I expect the winner to be
announced soon after the West coast voting is closed.
The networks would all have you
believe the election is a toss-up.
For example, the Wall Street Journal just today reports Obama and Romney Deadlocked, Polls Show.
President Barack Obama and Mitt Romney crisscrossed the
country Sunday to energize
supporters in key states, as new polls forecast a down-to-the-wire election and both sides claimed they had the momentum to win.
The Romney camp, combing through
surveys taken in the waning days of the campaign, pointed to strength among independent voters, anxiety over the economy and greater enthusiasm among conservatives as signs that the Republican would win, potentially with victories in states such as Pennsylvania and
Minnesota that a GOP presidential
candidate hasn't carried
for decades.
Obama aides exuded similar
confidence, citing polls showing the president remains resilient in potentially decisive states such as Ohio and Virginia.
Wall Street
Journal Tossup Map
The Wall Street Journal depicts an election map that looks like this.
 
Quite frankly that map is
complete nonsense.
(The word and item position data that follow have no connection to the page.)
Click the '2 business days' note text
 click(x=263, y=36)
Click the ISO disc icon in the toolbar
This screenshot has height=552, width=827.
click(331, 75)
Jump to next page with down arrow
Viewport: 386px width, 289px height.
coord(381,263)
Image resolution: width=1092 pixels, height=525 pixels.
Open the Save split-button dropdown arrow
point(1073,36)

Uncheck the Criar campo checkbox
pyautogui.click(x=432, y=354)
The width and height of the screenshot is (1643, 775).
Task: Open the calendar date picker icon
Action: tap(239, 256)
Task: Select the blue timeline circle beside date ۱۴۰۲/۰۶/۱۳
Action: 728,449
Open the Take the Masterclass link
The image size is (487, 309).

The idea
that Obama can carry North Carolina or Indiana is as
silly as the idea Romney can win Pennsylvania
or Minnesota.
Spotlight Ohio
To help understand why Obama's chances are much greater than people think, simply look at the latest polls
for Ohio.
 
The Real Clear Politics
average projection is that Obama will carry Ohio by
2.8 percentage points. That is
within the margin of error of the polls so the media calls Ohio a tossup.
By the same reasoning,
the Wall Street Journal called Indiana, North Carolina and a grab bag
of other states a tossup.
Well they are not. I was on Coast-to-Coast live national radio last night and told George Noory the odds of an Obama win were about 90%.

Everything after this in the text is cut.